┏━━
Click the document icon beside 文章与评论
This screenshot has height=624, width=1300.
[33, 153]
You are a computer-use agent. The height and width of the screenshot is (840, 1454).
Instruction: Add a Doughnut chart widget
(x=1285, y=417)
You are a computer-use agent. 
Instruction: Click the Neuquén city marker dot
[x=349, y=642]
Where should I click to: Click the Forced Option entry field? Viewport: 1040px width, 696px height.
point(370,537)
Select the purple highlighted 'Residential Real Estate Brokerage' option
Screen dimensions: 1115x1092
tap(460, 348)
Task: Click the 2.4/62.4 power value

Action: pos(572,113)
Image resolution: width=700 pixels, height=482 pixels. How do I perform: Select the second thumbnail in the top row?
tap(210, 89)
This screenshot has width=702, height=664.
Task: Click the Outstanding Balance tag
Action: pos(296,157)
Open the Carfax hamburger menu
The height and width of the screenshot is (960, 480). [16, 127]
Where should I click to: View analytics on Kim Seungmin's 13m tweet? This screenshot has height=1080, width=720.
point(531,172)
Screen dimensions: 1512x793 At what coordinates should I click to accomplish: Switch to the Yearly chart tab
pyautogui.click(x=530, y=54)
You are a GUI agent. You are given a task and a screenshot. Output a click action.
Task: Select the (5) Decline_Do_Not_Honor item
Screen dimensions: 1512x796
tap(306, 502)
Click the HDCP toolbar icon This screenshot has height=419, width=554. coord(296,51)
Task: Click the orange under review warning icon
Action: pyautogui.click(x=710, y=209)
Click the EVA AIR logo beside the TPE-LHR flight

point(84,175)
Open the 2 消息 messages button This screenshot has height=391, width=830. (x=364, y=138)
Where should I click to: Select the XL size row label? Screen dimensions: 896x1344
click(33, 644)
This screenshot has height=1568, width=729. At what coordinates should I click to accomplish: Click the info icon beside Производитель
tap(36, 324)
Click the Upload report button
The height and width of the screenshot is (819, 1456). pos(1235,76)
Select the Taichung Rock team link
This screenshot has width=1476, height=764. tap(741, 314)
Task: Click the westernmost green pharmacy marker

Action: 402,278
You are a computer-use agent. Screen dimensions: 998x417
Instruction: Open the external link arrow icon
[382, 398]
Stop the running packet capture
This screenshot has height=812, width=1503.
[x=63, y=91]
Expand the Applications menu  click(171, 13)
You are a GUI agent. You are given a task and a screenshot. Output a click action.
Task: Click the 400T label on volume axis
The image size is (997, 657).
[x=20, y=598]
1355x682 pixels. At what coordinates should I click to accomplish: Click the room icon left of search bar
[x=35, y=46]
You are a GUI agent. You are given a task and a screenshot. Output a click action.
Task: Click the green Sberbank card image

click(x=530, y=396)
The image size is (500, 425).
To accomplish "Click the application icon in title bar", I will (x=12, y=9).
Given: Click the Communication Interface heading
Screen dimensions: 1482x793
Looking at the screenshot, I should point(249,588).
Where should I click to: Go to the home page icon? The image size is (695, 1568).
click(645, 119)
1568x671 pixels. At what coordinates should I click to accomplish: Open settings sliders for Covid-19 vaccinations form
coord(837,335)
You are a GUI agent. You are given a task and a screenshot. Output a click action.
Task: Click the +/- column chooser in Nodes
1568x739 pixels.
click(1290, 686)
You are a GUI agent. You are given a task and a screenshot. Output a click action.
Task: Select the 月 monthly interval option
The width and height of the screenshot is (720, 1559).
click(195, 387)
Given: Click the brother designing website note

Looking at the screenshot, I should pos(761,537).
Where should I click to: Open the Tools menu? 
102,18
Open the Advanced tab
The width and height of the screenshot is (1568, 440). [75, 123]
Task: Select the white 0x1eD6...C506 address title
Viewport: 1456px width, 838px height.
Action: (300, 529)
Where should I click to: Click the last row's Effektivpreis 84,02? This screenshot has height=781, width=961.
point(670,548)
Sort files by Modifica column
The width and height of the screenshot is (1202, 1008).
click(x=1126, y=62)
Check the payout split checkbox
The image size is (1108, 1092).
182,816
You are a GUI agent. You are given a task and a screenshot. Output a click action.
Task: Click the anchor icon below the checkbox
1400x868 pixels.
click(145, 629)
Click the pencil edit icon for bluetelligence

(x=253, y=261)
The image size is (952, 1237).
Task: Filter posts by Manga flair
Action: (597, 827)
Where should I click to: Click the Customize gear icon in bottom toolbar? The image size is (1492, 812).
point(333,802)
┗━━
EXERCISE AIM — A verbatim copy of all the entries is the expected result.

RESPONSE —
Click the document icon beside 文章与评论
This screenshot has height=624, width=1300.
[33, 153]
You are a computer-use agent. The height and width of the screenshot is (840, 1454).
Instruction: Add a Doughnut chart widget
(x=1285, y=417)
You are a computer-use agent. 
Instruction: Click the Neuquén city marker dot
[x=349, y=642]
Where should I click to: Click the Forced Option entry field? Viewport: 1040px width, 696px height.
point(370,537)
Select the purple highlighted 'Residential Real Estate Brokerage' option
Screen dimensions: 1115x1092
tap(460, 348)
Task: Click the 2.4/62.4 power value

Action: pos(572,113)
Image resolution: width=700 pixels, height=482 pixels. How do I perform: Select the second thumbnail in the top row?
tap(210, 89)
This screenshot has width=702, height=664.
Task: Click the Outstanding Balance tag
Action: pos(296,157)
Open the Carfax hamburger menu
The height and width of the screenshot is (960, 480). [16, 127]
Where should I click to: View analytics on Kim Seungmin's 13m tweet? This screenshot has height=1080, width=720.
point(531,172)
Screen dimensions: 1512x793 At what coordinates should I click to accomplish: Switch to the Yearly chart tab
pyautogui.click(x=530, y=54)
You are a GUI agent. You are given a task and a screenshot. Output a click action.
Task: Select the (5) Decline_Do_Not_Honor item
Screen dimensions: 1512x796
tap(306, 502)
Click the HDCP toolbar icon This screenshot has height=419, width=554. coord(296,51)
Task: Click the orange under review warning icon
Action: pyautogui.click(x=710, y=209)
Click the EVA AIR logo beside the TPE-LHR flight

point(84,175)
Open the 2 消息 messages button This screenshot has height=391, width=830. (x=364, y=138)
Where should I click to: Select the XL size row label? Screen dimensions: 896x1344
click(33, 644)
This screenshot has height=1568, width=729. At what coordinates should I click to accomplish: Click the info icon beside Производитель
tap(36, 324)
Click the Upload report button
The height and width of the screenshot is (819, 1456). pos(1235,76)
Select the Taichung Rock team link
This screenshot has width=1476, height=764. tap(741, 314)
Task: Click the westernmost green pharmacy marker

Action: 402,278
You are a computer-use agent. Screen dimensions: 998x417
Instruction: Open the external link arrow icon
[382, 398]
Stop the running packet capture
This screenshot has height=812, width=1503.
[x=63, y=91]
Expand the Applications menu  click(171, 13)
You are a GUI agent. You are given a task and a screenshot. Output a click action.
Task: Click the 400T label on volume axis
The image size is (997, 657).
[x=20, y=598]
1355x682 pixels. At what coordinates should I click to accomplish: Click the room icon left of search bar
[x=35, y=46]
You are a GUI agent. You are given a task and a screenshot. Output a click action.
Task: Click the green Sberbank card image

click(x=530, y=396)
The image size is (500, 425).
To accomplish "Click the application icon in title bar", I will (x=12, y=9).
Given: Click the Communication Interface heading
Screen dimensions: 1482x793
Looking at the screenshot, I should point(249,588).
Where should I click to: Go to the home page icon? The image size is (695, 1568).
click(645, 119)
1568x671 pixels. At what coordinates should I click to accomplish: Open settings sliders for Covid-19 vaccinations form
coord(837,335)
You are a GUI agent. You are given a task and a screenshot. Output a click action.
Task: Click the +/- column chooser in Nodes
1568x739 pixels.
click(1290, 686)
You are a GUI agent. You are given a task and a screenshot. Output a click action.
Task: Select the 月 monthly interval option
The width and height of the screenshot is (720, 1559).
click(195, 387)
Given: Click the brother designing website note

Looking at the screenshot, I should pos(761,537).
Where should I click to: Open the Tools menu? 
102,18
Open the Advanced tab
The width and height of the screenshot is (1568, 440). [75, 123]
Task: Select the white 0x1eD6...C506 address title
Viewport: 1456px width, 838px height.
Action: (300, 529)
Where should I click to: Click the last row's Effektivpreis 84,02? This screenshot has height=781, width=961.
point(670,548)
Sort files by Modifica column
The width and height of the screenshot is (1202, 1008).
click(x=1126, y=62)
Check the payout split checkbox
The image size is (1108, 1092).
182,816
You are a GUI agent. You are given a task and a screenshot. Output a click action.
Task: Click the anchor icon below the checkbox
1400x868 pixels.
click(145, 629)
Click the pencil edit icon for bluetelligence

(x=253, y=261)
The image size is (952, 1237).
Task: Filter posts by Manga flair
Action: (597, 827)
Where should I click to: Click the Customize gear icon in bottom toolbar? The image size is (1492, 812).
point(333,802)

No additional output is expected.